# What you will do
Could you repeat the whole listing below exactly as it stands?

# Dataset
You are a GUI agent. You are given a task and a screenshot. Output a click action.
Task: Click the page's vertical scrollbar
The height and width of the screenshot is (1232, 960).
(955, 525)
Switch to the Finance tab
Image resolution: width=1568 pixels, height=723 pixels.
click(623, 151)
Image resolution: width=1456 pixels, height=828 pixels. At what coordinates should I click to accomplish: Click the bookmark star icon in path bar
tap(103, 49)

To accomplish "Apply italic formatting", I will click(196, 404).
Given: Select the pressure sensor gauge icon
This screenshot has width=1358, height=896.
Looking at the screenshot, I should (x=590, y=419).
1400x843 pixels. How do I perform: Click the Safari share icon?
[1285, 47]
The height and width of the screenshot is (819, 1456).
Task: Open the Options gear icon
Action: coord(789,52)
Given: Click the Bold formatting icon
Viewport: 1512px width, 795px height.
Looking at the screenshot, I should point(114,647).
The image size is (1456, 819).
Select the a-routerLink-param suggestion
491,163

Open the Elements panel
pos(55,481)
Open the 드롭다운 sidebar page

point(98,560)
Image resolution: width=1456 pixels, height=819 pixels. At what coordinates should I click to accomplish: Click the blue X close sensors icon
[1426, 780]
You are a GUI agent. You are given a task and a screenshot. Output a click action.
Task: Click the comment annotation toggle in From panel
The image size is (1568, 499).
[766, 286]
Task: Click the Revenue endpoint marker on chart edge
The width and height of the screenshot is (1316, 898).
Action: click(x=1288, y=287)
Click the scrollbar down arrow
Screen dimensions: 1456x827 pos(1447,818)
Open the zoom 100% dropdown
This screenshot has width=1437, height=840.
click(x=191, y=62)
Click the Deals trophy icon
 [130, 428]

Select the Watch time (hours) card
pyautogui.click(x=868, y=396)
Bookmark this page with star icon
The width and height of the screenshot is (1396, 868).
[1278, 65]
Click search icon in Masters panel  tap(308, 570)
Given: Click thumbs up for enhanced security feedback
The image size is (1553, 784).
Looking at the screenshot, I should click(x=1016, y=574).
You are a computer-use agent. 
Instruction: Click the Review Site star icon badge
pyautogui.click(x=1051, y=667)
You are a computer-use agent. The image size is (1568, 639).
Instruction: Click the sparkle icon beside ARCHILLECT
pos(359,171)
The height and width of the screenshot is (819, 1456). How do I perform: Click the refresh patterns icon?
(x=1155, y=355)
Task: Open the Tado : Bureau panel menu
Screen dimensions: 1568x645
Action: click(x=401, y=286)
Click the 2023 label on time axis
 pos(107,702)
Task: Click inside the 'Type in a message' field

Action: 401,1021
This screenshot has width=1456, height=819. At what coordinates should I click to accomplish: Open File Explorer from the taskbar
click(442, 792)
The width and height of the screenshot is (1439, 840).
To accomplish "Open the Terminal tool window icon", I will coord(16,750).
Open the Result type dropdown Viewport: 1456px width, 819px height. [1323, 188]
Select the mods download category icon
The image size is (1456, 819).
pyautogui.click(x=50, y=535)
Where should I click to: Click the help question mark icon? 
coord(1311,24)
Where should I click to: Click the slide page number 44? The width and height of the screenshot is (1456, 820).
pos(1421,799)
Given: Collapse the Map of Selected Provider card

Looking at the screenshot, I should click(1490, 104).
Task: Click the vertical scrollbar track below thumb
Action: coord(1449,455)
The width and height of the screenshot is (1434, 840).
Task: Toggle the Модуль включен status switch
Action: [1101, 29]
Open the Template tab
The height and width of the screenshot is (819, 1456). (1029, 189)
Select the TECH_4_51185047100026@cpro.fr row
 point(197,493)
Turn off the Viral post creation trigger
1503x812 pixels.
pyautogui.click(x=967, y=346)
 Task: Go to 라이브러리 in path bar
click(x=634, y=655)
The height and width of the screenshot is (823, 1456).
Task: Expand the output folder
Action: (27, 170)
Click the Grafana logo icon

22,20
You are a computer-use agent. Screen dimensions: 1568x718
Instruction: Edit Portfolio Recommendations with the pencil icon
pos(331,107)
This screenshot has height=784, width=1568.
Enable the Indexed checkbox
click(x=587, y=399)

# Solution to the problem
You are a GUI agent. You are given a task and a screenshot. Output a click action.
Task: Click the page's vertical scrollbar
The height and width of the screenshot is (1232, 960).
(955, 525)
Switch to the Finance tab
Image resolution: width=1568 pixels, height=723 pixels.
click(623, 151)
Image resolution: width=1456 pixels, height=828 pixels. At what coordinates should I click to accomplish: Click the bookmark star icon in path bar
tap(103, 49)

To accomplish "Apply italic formatting", I will click(196, 404).
Given: Select the pressure sensor gauge icon
This screenshot has width=1358, height=896.
Looking at the screenshot, I should (x=590, y=419).
1400x843 pixels. How do I perform: Click the Safari share icon?
[1285, 47]
The height and width of the screenshot is (819, 1456).
Task: Open the Options gear icon
Action: coord(789,52)
Given: Click the Bold formatting icon
Viewport: 1512px width, 795px height.
Looking at the screenshot, I should point(114,647).
The image size is (1456, 819).
Select the a-routerLink-param suggestion
491,163

Open the Elements panel
pos(55,481)
Open the 드롭다운 sidebar page

point(98,560)
Image resolution: width=1456 pixels, height=819 pixels. At what coordinates should I click to accomplish: Click the blue X close sensors icon
[1426, 780]
You are a GUI agent. You are given a task and a screenshot. Output a click action.
Task: Click the comment annotation toggle in From panel
The image size is (1568, 499).
[766, 286]
Task: Click the Revenue endpoint marker on chart edge
The width and height of the screenshot is (1316, 898).
Action: click(x=1288, y=287)
Click the scrollbar down arrow
Screen dimensions: 1456x827 pos(1447,818)
Open the zoom 100% dropdown
This screenshot has width=1437, height=840.
click(x=191, y=62)
Click the Deals trophy icon
 [130, 428]

Select the Watch time (hours) card
pyautogui.click(x=868, y=396)
Bookmark this page with star icon
The width and height of the screenshot is (1396, 868).
[1278, 65]
Click search icon in Masters panel  tap(308, 570)
Given: Click thumbs up for enhanced security feedback
The image size is (1553, 784).
Looking at the screenshot, I should click(x=1016, y=574).
You are a computer-use agent. 
Instruction: Click the Review Site star icon badge
pyautogui.click(x=1051, y=667)
You are a computer-use agent. The image size is (1568, 639).
Instruction: Click the sparkle icon beside ARCHILLECT
pos(359,171)
The height and width of the screenshot is (819, 1456). How do I perform: Click the refresh patterns icon?
(x=1155, y=355)
Task: Open the Tado : Bureau panel menu
Screen dimensions: 1568x645
Action: click(x=401, y=286)
Click the 2023 label on time axis
 pos(107,702)
Task: Click inside the 'Type in a message' field

Action: 401,1021
This screenshot has width=1456, height=819. At what coordinates should I click to accomplish: Open File Explorer from the taskbar
click(442, 792)
The width and height of the screenshot is (1439, 840).
To accomplish "Open the Terminal tool window icon", I will coord(16,750).
Open the Result type dropdown Viewport: 1456px width, 819px height. [1323, 188]
Select the mods download category icon
The image size is (1456, 819).
pyautogui.click(x=50, y=535)
Where should I click to: Click the help question mark icon? 
coord(1311,24)
Where should I click to: Click the slide page number 44? The width and height of the screenshot is (1456, 820).
pos(1421,799)
Given: Collapse the Map of Selected Provider card

Looking at the screenshot, I should click(1490, 104).
Task: Click the vertical scrollbar track below thumb
Action: coord(1449,455)
The width and height of the screenshot is (1434, 840).
Task: Toggle the Модуль включен status switch
Action: [1101, 29]
Open the Template tab
The height and width of the screenshot is (819, 1456). (1029, 189)
Select the TECH_4_51185047100026@cpro.fr row
 point(197,493)
Turn off the Viral post creation trigger
1503x812 pixels.
pyautogui.click(x=967, y=346)
 Task: Go to 라이브러리 in path bar
click(x=634, y=655)
The height and width of the screenshot is (823, 1456).
Task: Expand the output folder
Action: (27, 170)
Click the Grafana logo icon

22,20
You are a computer-use agent. Screen dimensions: 1568x718
Instruction: Edit Portfolio Recommendations with the pencil icon
pos(331,107)
This screenshot has height=784, width=1568.
Enable the Indexed checkbox
click(x=587, y=399)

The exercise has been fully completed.